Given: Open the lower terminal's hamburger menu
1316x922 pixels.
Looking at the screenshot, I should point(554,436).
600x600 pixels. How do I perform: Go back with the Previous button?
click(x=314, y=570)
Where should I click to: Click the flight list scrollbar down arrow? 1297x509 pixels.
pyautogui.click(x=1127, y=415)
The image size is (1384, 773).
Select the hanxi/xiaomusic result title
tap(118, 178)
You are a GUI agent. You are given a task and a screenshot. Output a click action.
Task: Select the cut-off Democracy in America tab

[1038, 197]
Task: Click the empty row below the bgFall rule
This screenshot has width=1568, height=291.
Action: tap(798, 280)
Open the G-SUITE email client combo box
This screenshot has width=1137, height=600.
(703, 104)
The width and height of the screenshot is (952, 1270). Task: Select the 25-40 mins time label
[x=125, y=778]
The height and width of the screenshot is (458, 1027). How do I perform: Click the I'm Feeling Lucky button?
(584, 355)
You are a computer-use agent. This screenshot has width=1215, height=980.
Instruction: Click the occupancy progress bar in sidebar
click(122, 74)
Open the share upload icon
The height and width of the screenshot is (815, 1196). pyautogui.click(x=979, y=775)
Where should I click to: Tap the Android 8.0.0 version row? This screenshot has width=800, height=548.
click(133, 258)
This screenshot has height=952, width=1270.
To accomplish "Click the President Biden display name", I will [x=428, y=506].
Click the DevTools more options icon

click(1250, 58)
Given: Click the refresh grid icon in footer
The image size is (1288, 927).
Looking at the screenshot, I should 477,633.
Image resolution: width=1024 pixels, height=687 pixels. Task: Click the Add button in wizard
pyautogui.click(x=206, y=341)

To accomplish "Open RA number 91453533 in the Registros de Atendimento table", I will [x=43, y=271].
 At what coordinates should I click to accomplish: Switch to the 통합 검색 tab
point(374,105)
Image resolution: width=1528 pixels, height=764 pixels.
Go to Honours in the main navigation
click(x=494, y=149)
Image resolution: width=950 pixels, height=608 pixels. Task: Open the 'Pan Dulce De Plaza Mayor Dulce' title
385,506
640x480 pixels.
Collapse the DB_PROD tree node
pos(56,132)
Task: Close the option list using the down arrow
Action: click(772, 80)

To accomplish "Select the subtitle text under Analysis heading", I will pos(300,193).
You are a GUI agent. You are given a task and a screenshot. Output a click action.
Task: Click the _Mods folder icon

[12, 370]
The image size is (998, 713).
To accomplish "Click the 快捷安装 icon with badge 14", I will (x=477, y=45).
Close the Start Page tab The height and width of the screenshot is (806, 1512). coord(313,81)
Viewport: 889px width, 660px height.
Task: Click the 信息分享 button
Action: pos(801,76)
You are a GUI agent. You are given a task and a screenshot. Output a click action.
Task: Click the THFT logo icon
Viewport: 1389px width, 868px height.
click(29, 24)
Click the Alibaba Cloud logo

***

**TASK DIRECTIONS**
Arrange the stretch of the items from the start through the line containing "click(x=314, y=570)" as a numbered list, omitting any blank lines.

**FULL OUTPUT**
1. Given: Open the lower terminal's hamburger menu
2. 1316x922 pixels.
3. Looking at the screenshot, I should point(554,436).
4. 600x600 pixels. How do I perform: Go back with the Previous button?
5. click(x=314, y=570)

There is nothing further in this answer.